(RECORDS SHOWN)

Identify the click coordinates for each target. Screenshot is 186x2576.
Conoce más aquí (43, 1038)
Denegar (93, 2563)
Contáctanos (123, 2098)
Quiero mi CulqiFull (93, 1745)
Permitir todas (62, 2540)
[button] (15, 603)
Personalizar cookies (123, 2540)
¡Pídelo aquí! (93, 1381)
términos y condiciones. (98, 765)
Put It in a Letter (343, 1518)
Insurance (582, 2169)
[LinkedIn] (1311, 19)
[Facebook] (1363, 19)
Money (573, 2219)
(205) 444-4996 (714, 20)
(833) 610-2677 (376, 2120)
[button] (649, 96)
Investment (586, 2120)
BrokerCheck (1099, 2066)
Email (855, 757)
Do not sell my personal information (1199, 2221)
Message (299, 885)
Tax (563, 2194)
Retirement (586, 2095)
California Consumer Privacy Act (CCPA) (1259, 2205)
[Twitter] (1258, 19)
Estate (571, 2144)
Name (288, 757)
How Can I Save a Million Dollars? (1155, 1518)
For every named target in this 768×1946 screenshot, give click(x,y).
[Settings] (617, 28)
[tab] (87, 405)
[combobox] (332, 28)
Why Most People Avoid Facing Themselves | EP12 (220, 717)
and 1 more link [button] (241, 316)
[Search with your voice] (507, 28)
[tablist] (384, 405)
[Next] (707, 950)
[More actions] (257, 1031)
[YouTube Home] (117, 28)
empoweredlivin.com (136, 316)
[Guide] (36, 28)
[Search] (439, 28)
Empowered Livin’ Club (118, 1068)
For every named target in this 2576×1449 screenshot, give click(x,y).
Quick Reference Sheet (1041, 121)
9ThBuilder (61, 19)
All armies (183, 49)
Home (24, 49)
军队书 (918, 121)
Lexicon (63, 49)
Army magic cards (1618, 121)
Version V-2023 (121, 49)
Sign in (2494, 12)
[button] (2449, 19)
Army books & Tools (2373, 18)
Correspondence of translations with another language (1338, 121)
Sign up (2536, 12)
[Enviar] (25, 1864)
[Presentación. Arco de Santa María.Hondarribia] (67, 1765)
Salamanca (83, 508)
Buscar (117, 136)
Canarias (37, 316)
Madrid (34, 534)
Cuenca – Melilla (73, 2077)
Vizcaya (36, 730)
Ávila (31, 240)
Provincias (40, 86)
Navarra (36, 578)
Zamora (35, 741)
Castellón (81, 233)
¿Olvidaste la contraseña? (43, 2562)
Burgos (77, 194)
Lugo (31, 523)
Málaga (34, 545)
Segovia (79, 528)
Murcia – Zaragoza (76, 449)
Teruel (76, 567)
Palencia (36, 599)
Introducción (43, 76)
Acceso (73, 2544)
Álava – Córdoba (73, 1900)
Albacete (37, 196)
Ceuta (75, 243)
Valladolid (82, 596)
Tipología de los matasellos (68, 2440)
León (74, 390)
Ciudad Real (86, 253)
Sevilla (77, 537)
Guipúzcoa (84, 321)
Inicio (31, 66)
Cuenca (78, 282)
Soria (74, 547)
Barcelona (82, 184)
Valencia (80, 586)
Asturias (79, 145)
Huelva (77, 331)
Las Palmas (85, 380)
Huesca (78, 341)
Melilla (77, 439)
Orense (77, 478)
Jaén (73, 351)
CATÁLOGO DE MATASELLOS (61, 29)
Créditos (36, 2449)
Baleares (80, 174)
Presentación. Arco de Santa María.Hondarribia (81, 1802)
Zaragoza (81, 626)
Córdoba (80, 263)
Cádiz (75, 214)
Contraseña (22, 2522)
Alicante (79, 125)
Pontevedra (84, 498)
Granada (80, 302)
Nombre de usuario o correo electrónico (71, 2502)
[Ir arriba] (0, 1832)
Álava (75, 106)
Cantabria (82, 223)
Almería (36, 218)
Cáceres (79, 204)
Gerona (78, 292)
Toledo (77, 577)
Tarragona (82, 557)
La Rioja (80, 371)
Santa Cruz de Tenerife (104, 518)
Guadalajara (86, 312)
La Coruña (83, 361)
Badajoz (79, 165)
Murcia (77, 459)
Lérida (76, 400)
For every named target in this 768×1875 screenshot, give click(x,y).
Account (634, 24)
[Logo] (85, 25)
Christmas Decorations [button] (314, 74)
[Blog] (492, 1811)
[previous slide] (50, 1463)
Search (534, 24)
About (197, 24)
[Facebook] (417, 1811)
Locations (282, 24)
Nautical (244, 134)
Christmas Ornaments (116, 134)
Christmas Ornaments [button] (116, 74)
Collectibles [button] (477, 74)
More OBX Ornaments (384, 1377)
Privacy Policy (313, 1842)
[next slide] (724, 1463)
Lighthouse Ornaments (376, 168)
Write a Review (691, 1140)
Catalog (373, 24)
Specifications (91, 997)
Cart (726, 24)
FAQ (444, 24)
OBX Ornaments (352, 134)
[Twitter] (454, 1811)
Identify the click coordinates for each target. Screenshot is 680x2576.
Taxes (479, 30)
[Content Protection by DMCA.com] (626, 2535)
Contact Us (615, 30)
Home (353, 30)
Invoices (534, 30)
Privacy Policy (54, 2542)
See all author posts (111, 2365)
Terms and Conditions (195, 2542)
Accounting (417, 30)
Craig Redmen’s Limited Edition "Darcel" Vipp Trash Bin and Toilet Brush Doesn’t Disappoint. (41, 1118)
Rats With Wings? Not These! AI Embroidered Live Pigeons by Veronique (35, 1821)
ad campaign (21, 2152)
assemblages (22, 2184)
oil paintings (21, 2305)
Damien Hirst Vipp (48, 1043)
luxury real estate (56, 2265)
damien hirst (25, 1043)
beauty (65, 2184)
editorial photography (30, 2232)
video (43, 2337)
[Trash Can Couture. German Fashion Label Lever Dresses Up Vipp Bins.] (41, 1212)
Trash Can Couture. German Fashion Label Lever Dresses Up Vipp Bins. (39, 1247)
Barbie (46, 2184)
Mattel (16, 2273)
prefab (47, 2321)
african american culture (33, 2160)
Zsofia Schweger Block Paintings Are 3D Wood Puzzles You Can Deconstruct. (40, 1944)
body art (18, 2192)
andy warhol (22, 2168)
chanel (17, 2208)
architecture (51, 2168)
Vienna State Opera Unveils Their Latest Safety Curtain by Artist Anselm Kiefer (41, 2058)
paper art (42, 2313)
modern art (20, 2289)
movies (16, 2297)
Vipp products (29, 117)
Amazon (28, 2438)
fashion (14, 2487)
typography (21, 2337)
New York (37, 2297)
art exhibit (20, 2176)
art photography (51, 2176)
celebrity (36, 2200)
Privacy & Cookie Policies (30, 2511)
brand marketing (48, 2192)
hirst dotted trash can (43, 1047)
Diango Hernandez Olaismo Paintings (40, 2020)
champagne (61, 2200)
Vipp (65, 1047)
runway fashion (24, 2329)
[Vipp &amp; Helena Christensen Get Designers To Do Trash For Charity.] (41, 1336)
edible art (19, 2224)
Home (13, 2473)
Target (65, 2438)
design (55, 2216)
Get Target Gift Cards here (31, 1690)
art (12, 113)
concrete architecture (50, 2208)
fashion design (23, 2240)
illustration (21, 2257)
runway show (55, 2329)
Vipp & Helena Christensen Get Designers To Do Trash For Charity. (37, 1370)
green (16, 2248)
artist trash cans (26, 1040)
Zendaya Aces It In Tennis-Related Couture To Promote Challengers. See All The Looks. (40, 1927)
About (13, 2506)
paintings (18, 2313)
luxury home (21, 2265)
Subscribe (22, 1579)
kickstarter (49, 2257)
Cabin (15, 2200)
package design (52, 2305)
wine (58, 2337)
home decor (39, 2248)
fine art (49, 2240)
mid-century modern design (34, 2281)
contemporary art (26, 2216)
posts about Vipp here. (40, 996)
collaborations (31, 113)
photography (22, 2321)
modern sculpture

(TASK OBJECTIVE) Nothing past the line containing "aquí! (93, 1381)" should be restated; transcribe the material exactly from its first line through that line.

(RESPONSE TO THIS TASK)
Identify the click coordinates for each target. Screenshot is 186x2576.
Conoce más aquí (43, 1038)
Denegar (93, 2563)
Contáctanos (123, 2098)
Quiero mi CulqiFull (93, 1745)
Permitir todas (62, 2540)
[button] (15, 603)
Personalizar cookies (123, 2540)
¡Pídelo aquí! (93, 1381)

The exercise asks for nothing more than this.